The required answer is every line of the data containing the word "each".

→ RECORDS TO USE
-- Opening Marker --

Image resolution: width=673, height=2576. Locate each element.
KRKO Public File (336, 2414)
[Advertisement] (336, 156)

-- Closing Marker --
-- Opening Marker --

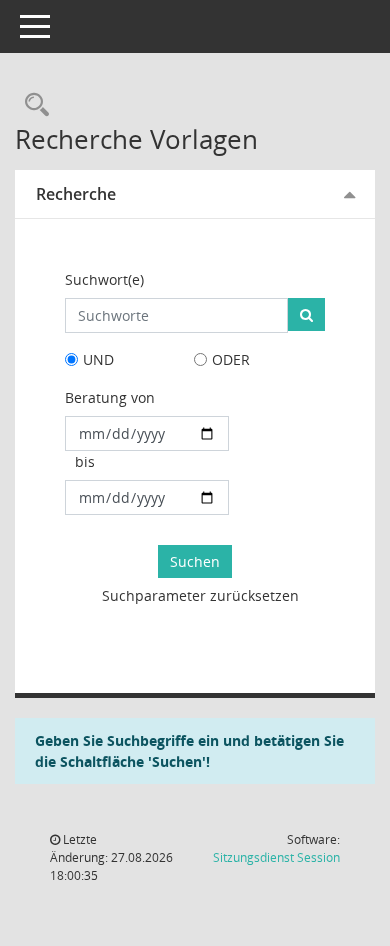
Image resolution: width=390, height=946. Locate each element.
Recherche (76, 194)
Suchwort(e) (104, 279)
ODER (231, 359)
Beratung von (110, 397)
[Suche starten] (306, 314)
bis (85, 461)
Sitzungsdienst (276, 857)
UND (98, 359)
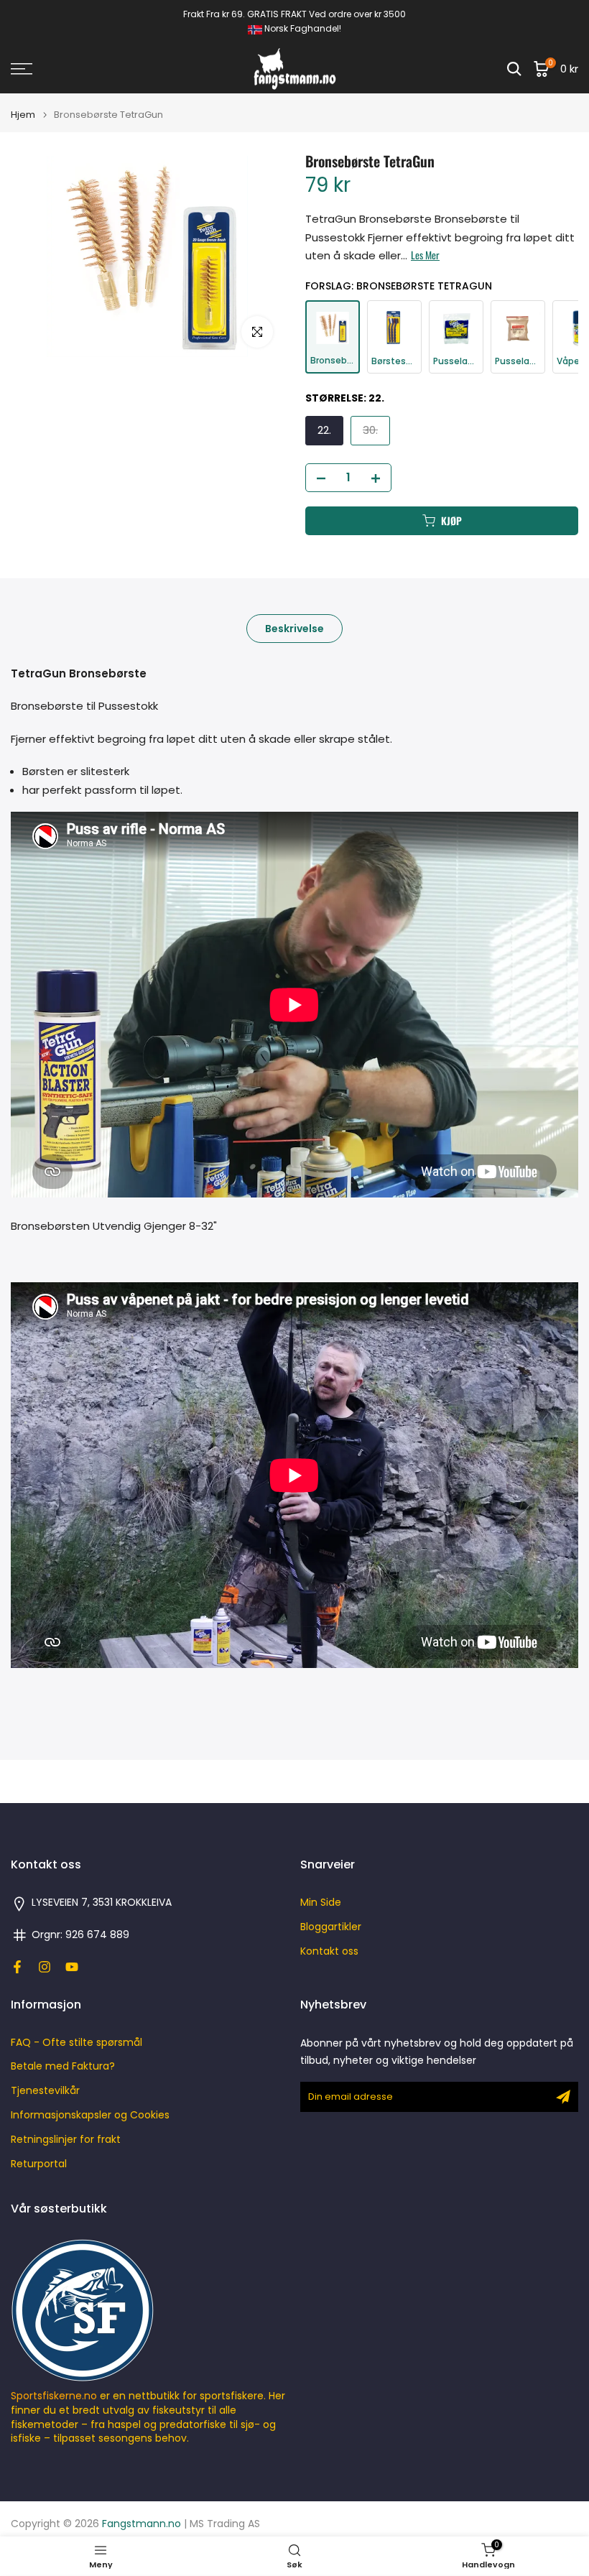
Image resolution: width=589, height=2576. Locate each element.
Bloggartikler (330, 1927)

-- Closing Marker --
-- Opening Marker --

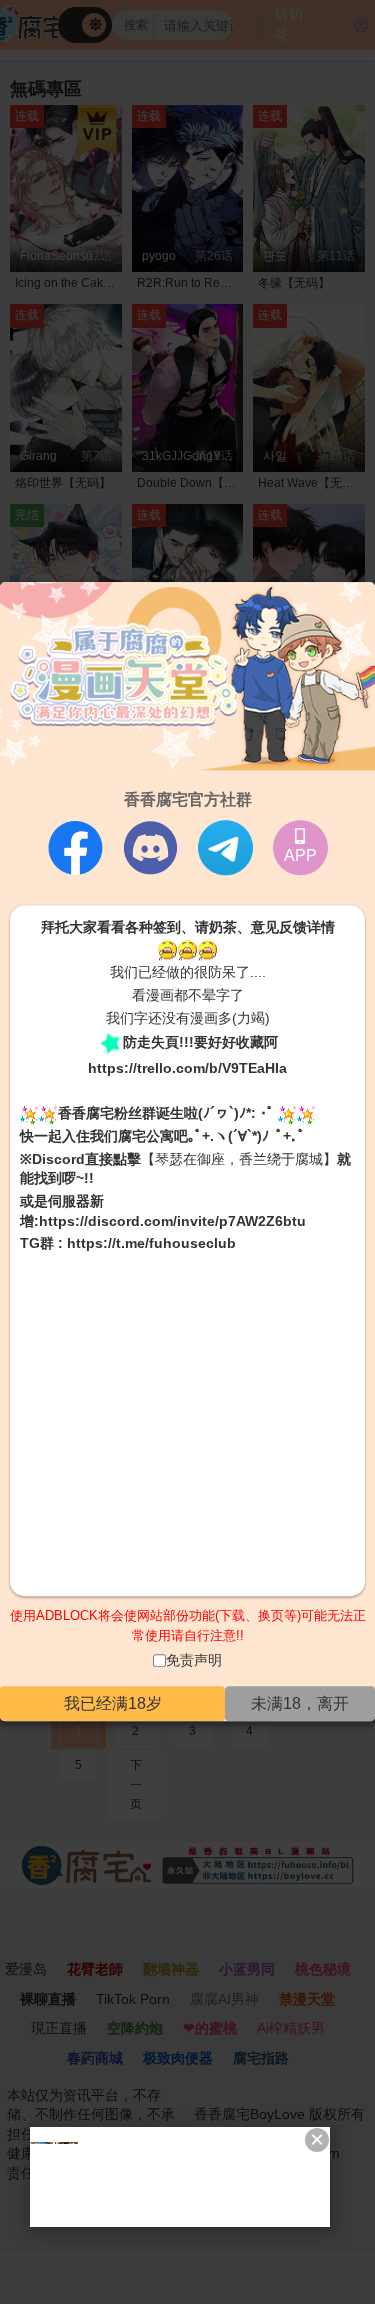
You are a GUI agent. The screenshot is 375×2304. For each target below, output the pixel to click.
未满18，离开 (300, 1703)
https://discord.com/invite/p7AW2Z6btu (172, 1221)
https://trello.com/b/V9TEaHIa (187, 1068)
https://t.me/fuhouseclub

-- Closing Marker --

→ SOLUTION FOR THIS PROBLEM
Image resolution: width=673, height=2576. Locate each element.
Image resolution: width=390, height=946. Locate each element.
Image resolution: width=589, height=2576. Locate each element.
You are a GUI agent. The screenshot is 375×2304. For each target below, output the pixel to click.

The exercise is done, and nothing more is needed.